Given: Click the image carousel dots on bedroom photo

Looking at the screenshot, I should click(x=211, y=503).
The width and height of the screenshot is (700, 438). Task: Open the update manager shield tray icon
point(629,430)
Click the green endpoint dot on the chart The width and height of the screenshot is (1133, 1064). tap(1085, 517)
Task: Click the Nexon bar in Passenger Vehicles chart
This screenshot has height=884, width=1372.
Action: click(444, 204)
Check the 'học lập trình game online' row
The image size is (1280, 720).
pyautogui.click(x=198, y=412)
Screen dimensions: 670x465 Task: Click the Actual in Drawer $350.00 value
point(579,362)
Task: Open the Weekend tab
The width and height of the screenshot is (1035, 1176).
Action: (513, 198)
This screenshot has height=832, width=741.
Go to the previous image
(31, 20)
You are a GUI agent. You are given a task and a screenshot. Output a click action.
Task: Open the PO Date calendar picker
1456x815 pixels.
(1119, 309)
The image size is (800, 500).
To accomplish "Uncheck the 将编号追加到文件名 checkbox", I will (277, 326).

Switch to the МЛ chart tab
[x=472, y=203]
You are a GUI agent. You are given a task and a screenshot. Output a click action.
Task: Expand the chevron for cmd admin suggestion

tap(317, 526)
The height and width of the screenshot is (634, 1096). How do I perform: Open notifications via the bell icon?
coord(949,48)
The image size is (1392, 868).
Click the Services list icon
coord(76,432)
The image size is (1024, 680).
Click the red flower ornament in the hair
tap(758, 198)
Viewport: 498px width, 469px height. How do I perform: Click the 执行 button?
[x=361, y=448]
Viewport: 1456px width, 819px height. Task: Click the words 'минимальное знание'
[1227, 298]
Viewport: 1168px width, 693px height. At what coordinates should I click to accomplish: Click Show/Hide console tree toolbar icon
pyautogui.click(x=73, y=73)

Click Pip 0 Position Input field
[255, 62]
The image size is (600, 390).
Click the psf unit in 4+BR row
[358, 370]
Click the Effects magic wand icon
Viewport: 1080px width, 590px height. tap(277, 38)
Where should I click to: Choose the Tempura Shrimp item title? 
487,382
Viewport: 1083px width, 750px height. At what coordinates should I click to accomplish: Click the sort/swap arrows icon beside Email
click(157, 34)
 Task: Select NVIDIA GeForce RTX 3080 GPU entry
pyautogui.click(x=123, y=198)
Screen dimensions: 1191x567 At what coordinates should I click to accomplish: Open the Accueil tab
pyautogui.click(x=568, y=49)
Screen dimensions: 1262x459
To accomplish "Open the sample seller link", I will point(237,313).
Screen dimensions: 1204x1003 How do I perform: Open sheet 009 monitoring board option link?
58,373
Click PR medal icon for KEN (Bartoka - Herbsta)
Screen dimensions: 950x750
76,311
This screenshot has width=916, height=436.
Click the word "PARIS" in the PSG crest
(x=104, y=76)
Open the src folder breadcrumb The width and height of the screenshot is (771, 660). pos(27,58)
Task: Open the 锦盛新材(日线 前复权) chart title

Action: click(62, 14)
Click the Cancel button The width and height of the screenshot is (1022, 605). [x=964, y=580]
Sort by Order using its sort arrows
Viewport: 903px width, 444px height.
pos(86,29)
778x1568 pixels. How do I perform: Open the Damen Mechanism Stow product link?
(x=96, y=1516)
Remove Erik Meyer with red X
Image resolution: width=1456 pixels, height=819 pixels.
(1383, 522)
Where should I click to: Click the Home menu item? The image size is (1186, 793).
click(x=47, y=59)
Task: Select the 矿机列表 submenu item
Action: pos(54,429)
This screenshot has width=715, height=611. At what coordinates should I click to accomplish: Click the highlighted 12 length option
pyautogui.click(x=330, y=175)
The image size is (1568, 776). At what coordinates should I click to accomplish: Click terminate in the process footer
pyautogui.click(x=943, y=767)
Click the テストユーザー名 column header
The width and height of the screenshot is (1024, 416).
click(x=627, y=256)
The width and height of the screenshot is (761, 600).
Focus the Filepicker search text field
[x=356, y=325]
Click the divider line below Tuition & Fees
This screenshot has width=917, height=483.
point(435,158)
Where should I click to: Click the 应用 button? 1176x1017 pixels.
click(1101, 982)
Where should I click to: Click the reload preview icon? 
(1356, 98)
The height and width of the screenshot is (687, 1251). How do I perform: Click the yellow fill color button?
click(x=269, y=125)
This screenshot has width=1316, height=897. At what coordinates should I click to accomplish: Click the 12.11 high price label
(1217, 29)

= = = = =

### [What to work on]
Your answer must be the full set of entries, copied exactly.

### [Solution for this task]
Given: Click the image carousel dots on bedroom photo

Looking at the screenshot, I should click(x=211, y=503).
The width and height of the screenshot is (700, 438). Task: Open the update manager shield tray icon
point(629,430)
Click the green endpoint dot on the chart The width and height of the screenshot is (1133, 1064). tap(1085, 517)
Task: Click the Nexon bar in Passenger Vehicles chart
This screenshot has height=884, width=1372.
Action: click(444, 204)
Check the 'học lập trình game online' row
The image size is (1280, 720).
pyautogui.click(x=198, y=412)
Screen dimensions: 670x465 Task: Click the Actual in Drawer $350.00 value
point(579,362)
Task: Open the Weekend tab
The width and height of the screenshot is (1035, 1176).
Action: (513, 198)
This screenshot has height=832, width=741.
Go to the previous image
(31, 20)
You are a GUI agent. You are given a task and a screenshot. Output a click action.
Task: Open the PO Date calendar picker
1456x815 pixels.
(1119, 309)
The image size is (800, 500).
To accomplish "Uncheck the 将编号追加到文件名 checkbox", I will (277, 326).

Switch to the МЛ chart tab
[x=472, y=203]
You are a GUI agent. You are given a task and a screenshot. Output a click action.
Task: Expand the chevron for cmd admin suggestion

tap(317, 526)
The height and width of the screenshot is (634, 1096). How do I perform: Open notifications via the bell icon?
coord(949,48)
The image size is (1392, 868).
Click the Services list icon
coord(76,432)
The image size is (1024, 680).
Click the red flower ornament in the hair
tap(758, 198)
Viewport: 498px width, 469px height. How do I perform: Click the 执行 button?
[x=361, y=448]
Viewport: 1456px width, 819px height. Task: Click the words 'минимальное знание'
[1227, 298]
Viewport: 1168px width, 693px height. At what coordinates should I click to accomplish: Click Show/Hide console tree toolbar icon
pyautogui.click(x=73, y=73)

Click Pip 0 Position Input field
[255, 62]
The image size is (600, 390).
Click the psf unit in 4+BR row
[358, 370]
Click the Effects magic wand icon
Viewport: 1080px width, 590px height. tap(277, 38)
Where should I click to: Choose the Tempura Shrimp item title? 
487,382
Viewport: 1083px width, 750px height. At what coordinates should I click to accomplish: Click the sort/swap arrows icon beside Email
click(157, 34)
 Task: Select NVIDIA GeForce RTX 3080 GPU entry
pyautogui.click(x=123, y=198)
Screen dimensions: 1191x567 At what coordinates should I click to accomplish: Open the Accueil tab
pyautogui.click(x=568, y=49)
Screen dimensions: 1262x459
To accomplish "Open the sample seller link", I will point(237,313).
Screen dimensions: 1204x1003 How do I perform: Open sheet 009 monitoring board option link?
58,373
Click PR medal icon for KEN (Bartoka - Herbsta)
Screen dimensions: 950x750
76,311
This screenshot has width=916, height=436.
Click the word "PARIS" in the PSG crest
(x=104, y=76)
Open the src folder breadcrumb The width and height of the screenshot is (771, 660). pos(27,58)
Task: Open the 锦盛新材(日线 前复权) chart title

Action: click(62, 14)
Click the Cancel button The width and height of the screenshot is (1022, 605). [x=964, y=580]
Sort by Order using its sort arrows
Viewport: 903px width, 444px height.
pos(86,29)
778x1568 pixels. How do I perform: Open the Damen Mechanism Stow product link?
(x=96, y=1516)
Remove Erik Meyer with red X
Image resolution: width=1456 pixels, height=819 pixels.
(1383, 522)
Where should I click to: Click the Home menu item? The image size is (1186, 793).
click(x=47, y=59)
Task: Select the 矿机列表 submenu item
Action: pos(54,429)
This screenshot has width=715, height=611. At what coordinates should I click to accomplish: Click the highlighted 12 length option
pyautogui.click(x=330, y=175)
The image size is (1568, 776). At what coordinates should I click to accomplish: Click terminate in the process footer
pyautogui.click(x=943, y=767)
Click the テストユーザー名 column header
The width and height of the screenshot is (1024, 416).
click(x=627, y=256)
The width and height of the screenshot is (761, 600).
Focus the Filepicker search text field
[x=356, y=325]
Click the divider line below Tuition & Fees
This screenshot has width=917, height=483.
point(435,158)
Where should I click to: Click the 应用 button? 1176x1017 pixels.
click(1101, 982)
Where should I click to: Click the reload preview icon? 
(1356, 98)
The height and width of the screenshot is (687, 1251). How do I perform: Click the yellow fill color button?
click(x=269, y=125)
This screenshot has width=1316, height=897. At what coordinates should I click to accomplish: Click the 12.11 high price label
(1217, 29)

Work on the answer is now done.